For modern Node.js applications, follow the ESM guide to output ESM bundles. When using webpack-node-externals with ESM output, add importType: 'module' so external dependencies are loaded with ESM imports:

rspack.config.mjs
import nodeExternals from 'webpack-node-externals';

export default {
  output: {
    module: true,
  },
  externals: [
    nodeExternals({
      importType: 'module',
      allowlist: [/@rspack\/core\/hot\/poll/],
    }),
  ],
};

Native node modules

When building Node.js applications with Rspack, you may encounter dependencies that include Node.js native addon dependencies (.node modules).

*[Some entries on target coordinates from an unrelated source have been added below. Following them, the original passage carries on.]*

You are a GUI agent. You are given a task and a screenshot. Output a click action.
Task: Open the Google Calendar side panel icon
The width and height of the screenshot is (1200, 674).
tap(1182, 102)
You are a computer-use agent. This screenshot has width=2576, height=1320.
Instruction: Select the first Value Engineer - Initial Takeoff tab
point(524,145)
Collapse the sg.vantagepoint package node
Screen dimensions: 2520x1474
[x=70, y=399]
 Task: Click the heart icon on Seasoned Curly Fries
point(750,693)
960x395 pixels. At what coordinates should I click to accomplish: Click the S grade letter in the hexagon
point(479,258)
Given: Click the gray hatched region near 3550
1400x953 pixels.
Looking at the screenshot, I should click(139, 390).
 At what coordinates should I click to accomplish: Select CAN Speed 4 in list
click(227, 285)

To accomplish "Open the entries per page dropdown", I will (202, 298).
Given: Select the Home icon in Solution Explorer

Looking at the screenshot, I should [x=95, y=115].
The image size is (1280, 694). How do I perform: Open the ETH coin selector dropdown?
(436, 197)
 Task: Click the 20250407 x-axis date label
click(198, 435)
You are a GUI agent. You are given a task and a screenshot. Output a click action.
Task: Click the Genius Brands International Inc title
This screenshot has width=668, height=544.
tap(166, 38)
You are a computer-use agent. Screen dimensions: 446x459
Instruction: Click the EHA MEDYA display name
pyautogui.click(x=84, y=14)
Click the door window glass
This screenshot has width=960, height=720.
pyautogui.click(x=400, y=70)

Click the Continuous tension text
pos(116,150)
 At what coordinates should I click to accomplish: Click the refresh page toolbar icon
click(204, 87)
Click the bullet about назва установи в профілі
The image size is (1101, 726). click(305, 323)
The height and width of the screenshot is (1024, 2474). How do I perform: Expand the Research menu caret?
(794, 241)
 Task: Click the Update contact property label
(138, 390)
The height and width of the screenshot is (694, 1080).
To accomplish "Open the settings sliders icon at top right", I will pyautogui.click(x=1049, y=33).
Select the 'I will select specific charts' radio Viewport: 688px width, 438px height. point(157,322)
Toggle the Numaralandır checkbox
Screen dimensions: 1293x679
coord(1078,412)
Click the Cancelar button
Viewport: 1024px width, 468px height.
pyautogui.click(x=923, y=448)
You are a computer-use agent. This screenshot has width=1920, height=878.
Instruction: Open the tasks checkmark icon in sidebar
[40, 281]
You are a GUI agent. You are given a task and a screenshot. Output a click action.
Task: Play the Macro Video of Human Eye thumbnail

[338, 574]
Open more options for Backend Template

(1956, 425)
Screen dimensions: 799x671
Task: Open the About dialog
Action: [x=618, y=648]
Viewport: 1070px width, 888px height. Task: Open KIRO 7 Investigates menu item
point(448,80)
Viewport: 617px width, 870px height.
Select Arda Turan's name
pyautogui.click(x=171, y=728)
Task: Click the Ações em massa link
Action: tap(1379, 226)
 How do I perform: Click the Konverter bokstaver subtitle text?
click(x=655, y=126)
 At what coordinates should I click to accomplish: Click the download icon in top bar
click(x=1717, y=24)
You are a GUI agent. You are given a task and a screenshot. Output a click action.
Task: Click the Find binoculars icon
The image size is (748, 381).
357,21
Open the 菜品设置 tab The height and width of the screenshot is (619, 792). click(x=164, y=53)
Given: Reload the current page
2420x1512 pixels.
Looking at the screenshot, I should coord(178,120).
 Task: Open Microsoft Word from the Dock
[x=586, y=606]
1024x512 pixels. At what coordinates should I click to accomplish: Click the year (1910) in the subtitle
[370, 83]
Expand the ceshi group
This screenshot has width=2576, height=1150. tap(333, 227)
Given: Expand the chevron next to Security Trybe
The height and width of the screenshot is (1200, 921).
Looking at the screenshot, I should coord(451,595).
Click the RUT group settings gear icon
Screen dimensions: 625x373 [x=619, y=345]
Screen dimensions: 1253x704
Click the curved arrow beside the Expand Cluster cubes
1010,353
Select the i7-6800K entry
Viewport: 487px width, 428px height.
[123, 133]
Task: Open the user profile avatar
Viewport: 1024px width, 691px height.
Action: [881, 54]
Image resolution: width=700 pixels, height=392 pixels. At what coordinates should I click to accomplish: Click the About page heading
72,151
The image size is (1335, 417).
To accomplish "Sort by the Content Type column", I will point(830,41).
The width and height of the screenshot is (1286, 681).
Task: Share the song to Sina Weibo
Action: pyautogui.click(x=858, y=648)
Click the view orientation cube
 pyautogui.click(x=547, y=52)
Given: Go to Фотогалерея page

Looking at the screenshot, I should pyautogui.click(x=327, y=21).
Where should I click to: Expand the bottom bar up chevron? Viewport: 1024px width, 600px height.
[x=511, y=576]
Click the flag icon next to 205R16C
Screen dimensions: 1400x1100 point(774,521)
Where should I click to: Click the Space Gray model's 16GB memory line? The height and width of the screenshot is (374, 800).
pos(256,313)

Because .node modules cannot be packaged into JavaScript artifacts, emit them as assets and load them with Node.js.

rspack.config.mjs
export default {
  target: 'node',
  output: {
    // Use the default publicPath or `publicPath: 'auto'` so emitted addon
    // URLs stay relative to the generated bundle.
  },
  module: {
    rules: [
      {
        test: /\.node$/,
        type: 'asset/resource',
      },
    ],
  },
};

Then load the emitted addon from application code with dlopen:

src/addon.mjs
import { dlopen } from 'node:process';
import { fileURLToPath } from 'node:url';

const file = new URL('./file.node', import.meta.url);
const addon = { exports: {} };

try {
  dlopen(addon, fileURLToPath(file));
} catch (error) {
  // Handle addon loading errors here.